Implementation of a Ventilator Weaning Pathway Reduces Duration of Mechanical Ventilation

2018 
Background: The CHOP pediatric intensive care unit (PICU) mechanically ventilates approximately 500 patients for > 24 h each year. Mechanical ventilation, while a life-saving therapy, introduces potential for infection, lung injury, and increased sedation. Prolonged intubation can also unnecessarily extend ICU and hospital length of stay. Ventilator weaning protocols and protocolized extubation readiness testing shorten the length of mechanical ventilation and ICU stay when applied to appropriate patients. Methods: In 2015, a multidisciplinary PICU team of respiratory therapists (RTs) and physicians developed and implemented a ventilator weaning protocol.

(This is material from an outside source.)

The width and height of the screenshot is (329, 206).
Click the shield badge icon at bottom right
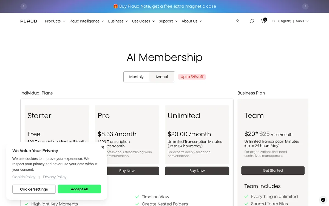point(323,200)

The team reconvened in July of 2017 to increase pathway utilization with a SMART aim: to increase pathway utilization from 35% to above 50% by December 2017. With increased utilization, the team hoped to reduce duration of mechanical ventilation and ICU length of stay. Multidisciplinary educational interventions and clinical supports using the electronic health record (EHR) were utilized to increase pathway use. RTs, physicians, and nurses were educated through screensavers, and presentations at monthly division meetings. An EHR workbench report was developed to provide RTs with a list of eligible pathway patients to discuss on rounds. New flowsheet rows were added to RT documentation to identify reasons for delaying ventilation weaning and help initiate conversations about appropriate ventilation weaning decisions. Results: These interventions increased pathway utilization to above 50%, which has been sustained since December 2017. The mean time from criteria for pathway enrollment to extubation was shorter in those placed on the pathway (101 h vs 147 h). In addition, the total length of mechanical ventilation for patients on the pathway was lower (5. 2 days) compared to those who qualify but were not enrolled on the pathway (6.8 days). Despite this reduction, re-intubation rates have remained unchanged. Conclusions: We demonstrate increased utilization of the Ventilator Weaning Pathway through iterative improvements in pathway education and utilization of EHR tools. Increased utilization of the pathway also led to decreased length of mechanical ventilation without increasing re-intubation rates. Ongoing work is necessary to continue to further decrease length of mechanical extubation, time from extubation readiness to actual extubation, and ICU length of stay.